Ridley syndrome, also known as small head syndrome and Ridley type microcephaly, is a rare genetic disorder that affects the development of the brain and skull bones. This syndrome was originally described in 1985 by British geneticist John Ridley.
The main symptom of Ridley syndrome is microcephaly, that is, an abnormally small head size. This is due to underdevelopment of the brain, which can lead to mental retardation and other health problems. In addition, patients with Ridley syndrome often have abnormalities of the skull bones, such as small eye sockets and undeveloped sinuses.
Ridley syndrome is a genetic disorder caused by defects in the MCT8 gene, which encodes a protein involved in the transport of thyroid hormones across the cell membrane. These hormones are necessary for the proper development of the brain and other organs.
Diagnosis of Ridley syndrome is based on clinical signs, including microcephaly and cranial bone abnormalities, as well as genetic tests to detect mutations in the MCT8 gene.
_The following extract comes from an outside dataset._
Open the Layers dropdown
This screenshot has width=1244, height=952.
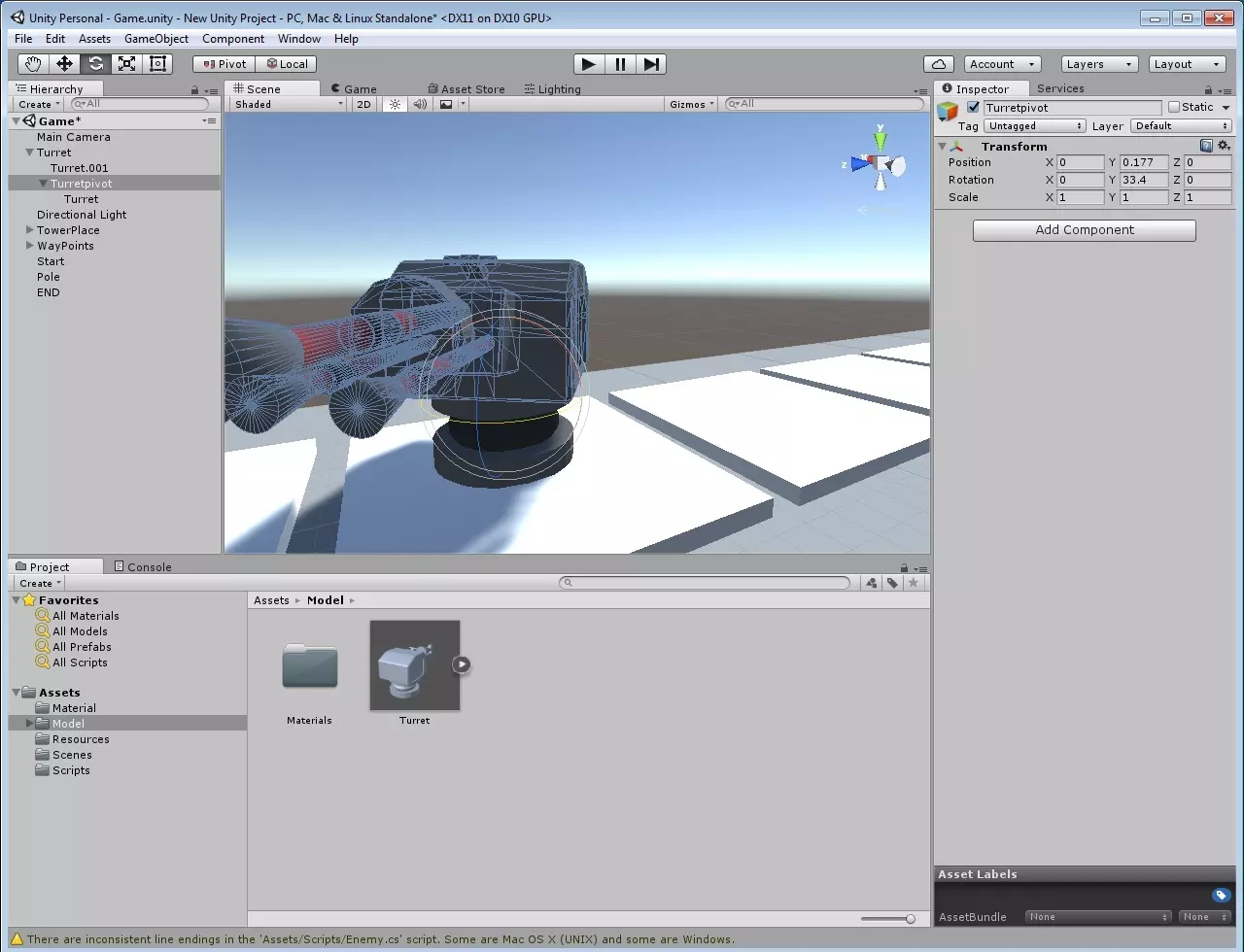[x=1099, y=64]
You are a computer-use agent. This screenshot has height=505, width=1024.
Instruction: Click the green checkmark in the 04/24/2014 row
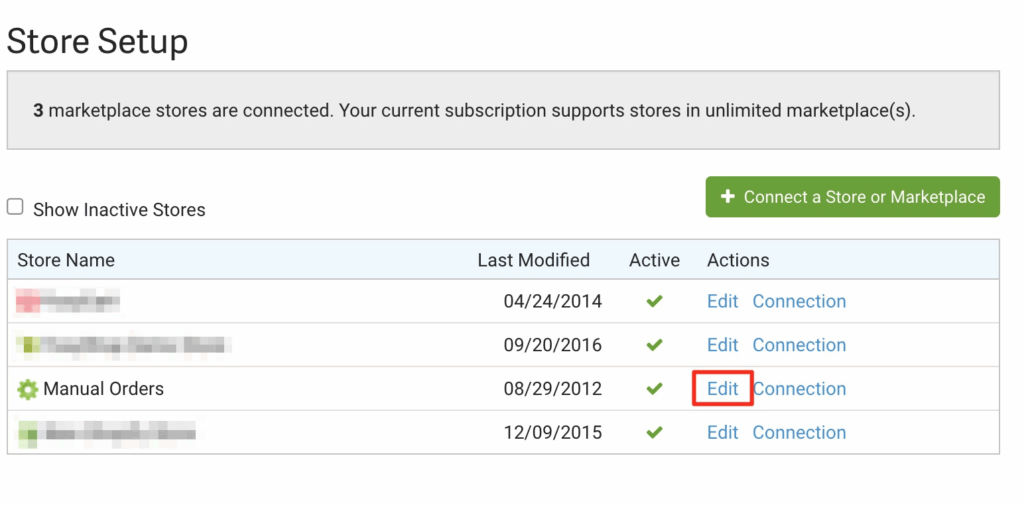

Treatment for Ridley syndrome is aimed at improving the quality of life of patients. This may include physical therapy, treatment for epilepsy, which often accompanies the syndrome, and educational support for children with mental retardation.
Although Ridley syndrome is a rare disease, studying it can help in understanding the development of the brain and bones of the skull. Moreover, research into this syndrome may lead to the development of new treatments and improvements in the lives of patients with other diseases related to brain development.